Ci fu una lunga pausa. Spike si guardò attorno, un po’ spazientito, e sbottò: “Yo! Pinkie! Ci sei?”.

Il pony si voltò di scatto ed il drago fece un balzo all’indietro.

“Sììì?”, chiese con vocetta stridula.

“Uh… ehm…”, farfugliò il drago, “Va… va tutto bene?”.

“Che è successo al locale? Chi è stato?”, chiese Applejack.

“Oh! Il locale! Hai visto che belle le nuove luminarie??”, rispose con follia.

“Uuh… certo, dolcezza… bellissime… e… chi le avrebbe installate?”.

Pinkie, molto lentamente, tirò fuori la fiaschetta e la vuotò completamente, in un sol sorso.

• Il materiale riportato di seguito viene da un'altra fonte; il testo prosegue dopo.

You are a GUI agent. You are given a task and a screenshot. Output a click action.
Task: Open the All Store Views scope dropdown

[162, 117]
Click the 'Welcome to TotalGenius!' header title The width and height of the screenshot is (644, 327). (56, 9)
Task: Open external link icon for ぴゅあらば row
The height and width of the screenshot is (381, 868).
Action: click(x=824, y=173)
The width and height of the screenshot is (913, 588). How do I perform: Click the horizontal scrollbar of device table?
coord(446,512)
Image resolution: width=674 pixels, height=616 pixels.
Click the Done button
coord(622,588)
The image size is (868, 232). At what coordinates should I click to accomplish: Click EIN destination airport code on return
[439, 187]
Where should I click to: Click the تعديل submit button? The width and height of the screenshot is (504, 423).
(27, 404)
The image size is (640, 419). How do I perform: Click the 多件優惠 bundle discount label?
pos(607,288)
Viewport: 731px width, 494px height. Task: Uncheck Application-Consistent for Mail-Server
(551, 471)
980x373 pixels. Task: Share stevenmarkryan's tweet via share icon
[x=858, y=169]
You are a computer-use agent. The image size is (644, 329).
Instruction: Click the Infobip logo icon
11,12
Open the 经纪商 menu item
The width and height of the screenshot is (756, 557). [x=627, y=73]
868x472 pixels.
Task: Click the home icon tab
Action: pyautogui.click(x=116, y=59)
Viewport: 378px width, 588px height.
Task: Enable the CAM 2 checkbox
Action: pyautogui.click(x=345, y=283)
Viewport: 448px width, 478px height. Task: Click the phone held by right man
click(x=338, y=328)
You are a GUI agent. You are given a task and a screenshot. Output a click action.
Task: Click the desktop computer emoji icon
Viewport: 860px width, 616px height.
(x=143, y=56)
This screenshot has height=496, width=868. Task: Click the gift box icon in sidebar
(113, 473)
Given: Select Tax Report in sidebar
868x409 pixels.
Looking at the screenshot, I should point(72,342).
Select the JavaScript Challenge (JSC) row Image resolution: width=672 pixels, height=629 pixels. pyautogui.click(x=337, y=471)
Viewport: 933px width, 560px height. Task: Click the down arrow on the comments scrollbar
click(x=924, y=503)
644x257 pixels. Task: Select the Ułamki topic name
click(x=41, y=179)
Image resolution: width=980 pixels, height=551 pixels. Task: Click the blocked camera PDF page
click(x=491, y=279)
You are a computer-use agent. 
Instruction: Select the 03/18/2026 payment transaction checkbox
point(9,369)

Ebbe l’ennesimo tic, afferrò l’amica per i risvolti del gessato e inchiodò lo sguardo al suo.

“Non so chi sia stato”, ringhiò a denti stretti, “ma se lo prendo ti assicuro che la morte gli sembrerà una scampagnata nei boschi”.

“Ehm… certo, dolcezza…”.

Il pony rosa si ricompose all’improvviso: lo sguardo si fece triste e si mise a piangere, senza ulteriori esternazioni di pazzia.

Twilight le passò una zampa attorno alla groppa: “So cosa vuol dire perdere il proprio locale…”.

Il gruppetto si scambiò sguardi interrogatori e, alla fine, Big Macintosh sentenziò: “Questa è… guerra”.